Contrarian investors will recognize this as an opportunity to get in on the bottom floor. The best way to play the industry is to invest in blue-chip, high-quality companies that are best prepared to weather any prolonged bear market. A company such as Suncor (TSX:SU)(NYSE:SU) is a good way to position your portfolio for outsized gains in the event of an industry rebound or to protect it against considerable downside in the event the industry continues to struggle.
Despite tough times, Suncor’s share price has averaged 4.41% annual returns over the past five years. This is above the S&P/TSX five year annual average of 3.6% and crushes the negative returns posted by the S&P/TSX Energy Index (-5.31% annual average).
Suncor is a low-cost producer which generates considerable cash. Over the past five years, funds from operations (FFO) were more than sufficient to cover capital expenditures and the dividend.
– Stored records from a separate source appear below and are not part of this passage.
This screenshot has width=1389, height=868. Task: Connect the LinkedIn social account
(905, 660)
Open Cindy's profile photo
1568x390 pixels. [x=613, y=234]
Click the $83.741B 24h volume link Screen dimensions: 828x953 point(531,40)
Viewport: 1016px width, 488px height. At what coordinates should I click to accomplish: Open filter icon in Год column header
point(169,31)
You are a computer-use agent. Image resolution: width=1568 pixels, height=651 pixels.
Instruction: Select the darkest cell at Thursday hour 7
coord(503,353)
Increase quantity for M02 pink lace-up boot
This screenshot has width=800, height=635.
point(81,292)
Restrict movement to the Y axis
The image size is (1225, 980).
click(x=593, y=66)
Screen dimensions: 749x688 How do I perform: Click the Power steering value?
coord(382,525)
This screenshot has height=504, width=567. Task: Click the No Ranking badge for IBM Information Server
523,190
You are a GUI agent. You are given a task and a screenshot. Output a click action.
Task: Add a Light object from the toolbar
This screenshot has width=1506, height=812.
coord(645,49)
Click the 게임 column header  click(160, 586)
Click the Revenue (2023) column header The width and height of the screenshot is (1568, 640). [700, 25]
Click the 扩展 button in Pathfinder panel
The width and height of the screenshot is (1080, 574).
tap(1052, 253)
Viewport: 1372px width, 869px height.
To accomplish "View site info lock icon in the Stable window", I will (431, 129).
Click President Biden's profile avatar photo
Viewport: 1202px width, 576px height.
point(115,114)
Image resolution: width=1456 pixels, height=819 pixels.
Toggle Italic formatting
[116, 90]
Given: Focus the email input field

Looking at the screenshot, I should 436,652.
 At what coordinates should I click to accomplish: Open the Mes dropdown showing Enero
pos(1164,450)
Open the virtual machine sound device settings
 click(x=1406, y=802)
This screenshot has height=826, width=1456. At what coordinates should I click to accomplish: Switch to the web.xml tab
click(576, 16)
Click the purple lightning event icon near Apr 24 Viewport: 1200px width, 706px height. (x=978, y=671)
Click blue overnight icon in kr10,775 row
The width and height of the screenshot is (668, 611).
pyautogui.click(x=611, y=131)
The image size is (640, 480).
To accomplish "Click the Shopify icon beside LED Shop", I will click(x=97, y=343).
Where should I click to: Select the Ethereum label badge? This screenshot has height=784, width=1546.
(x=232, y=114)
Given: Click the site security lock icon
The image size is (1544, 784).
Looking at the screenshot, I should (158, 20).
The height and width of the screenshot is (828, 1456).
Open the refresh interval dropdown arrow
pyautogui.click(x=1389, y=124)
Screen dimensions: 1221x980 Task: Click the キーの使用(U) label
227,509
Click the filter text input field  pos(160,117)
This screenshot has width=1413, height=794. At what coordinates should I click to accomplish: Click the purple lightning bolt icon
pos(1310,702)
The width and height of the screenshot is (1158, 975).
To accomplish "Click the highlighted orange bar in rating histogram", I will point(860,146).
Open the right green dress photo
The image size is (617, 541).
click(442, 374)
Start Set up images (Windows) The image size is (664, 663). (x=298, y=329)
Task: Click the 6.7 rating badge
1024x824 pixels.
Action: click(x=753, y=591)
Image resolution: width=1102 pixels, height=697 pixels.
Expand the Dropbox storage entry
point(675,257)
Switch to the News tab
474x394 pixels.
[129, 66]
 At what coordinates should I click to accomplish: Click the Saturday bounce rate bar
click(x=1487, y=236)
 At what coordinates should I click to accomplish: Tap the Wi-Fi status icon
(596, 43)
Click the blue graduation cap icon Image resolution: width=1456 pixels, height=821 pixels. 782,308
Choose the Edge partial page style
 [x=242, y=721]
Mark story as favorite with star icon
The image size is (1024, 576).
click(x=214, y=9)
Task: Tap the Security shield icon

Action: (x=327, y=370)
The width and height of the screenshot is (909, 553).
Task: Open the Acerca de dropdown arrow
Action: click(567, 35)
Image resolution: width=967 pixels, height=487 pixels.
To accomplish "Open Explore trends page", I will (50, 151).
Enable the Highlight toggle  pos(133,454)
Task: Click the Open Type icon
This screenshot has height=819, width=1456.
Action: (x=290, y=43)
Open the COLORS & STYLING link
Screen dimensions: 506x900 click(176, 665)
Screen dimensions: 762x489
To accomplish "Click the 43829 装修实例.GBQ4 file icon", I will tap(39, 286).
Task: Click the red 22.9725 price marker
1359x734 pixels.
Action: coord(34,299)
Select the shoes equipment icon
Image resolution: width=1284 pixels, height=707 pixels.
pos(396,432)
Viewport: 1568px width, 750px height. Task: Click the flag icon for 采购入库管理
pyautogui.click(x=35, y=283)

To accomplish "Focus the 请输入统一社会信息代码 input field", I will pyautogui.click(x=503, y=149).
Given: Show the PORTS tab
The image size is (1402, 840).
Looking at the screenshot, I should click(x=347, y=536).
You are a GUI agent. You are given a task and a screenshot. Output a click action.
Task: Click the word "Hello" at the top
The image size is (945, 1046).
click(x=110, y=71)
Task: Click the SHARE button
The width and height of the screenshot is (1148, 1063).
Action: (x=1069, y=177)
In fact, the company even generated positive free cash flow throughout the most recent bear market. This has enabled to company to remain one of the best income stocks in the industry as a Canadian Dividend Aristocrat.
This oil major has an attractive starting yield (3.94%) and has grown the dividend for 17 consecutive years. The company is expected to grow FFO by an average of 5% annually through 2023, and the dividend is expected to grow in line with FFO. Safe and reliable income is one of the reasons why Suncor is considered one of the industry’s best. It is also the main reason why it remains a top energy pick for 2020.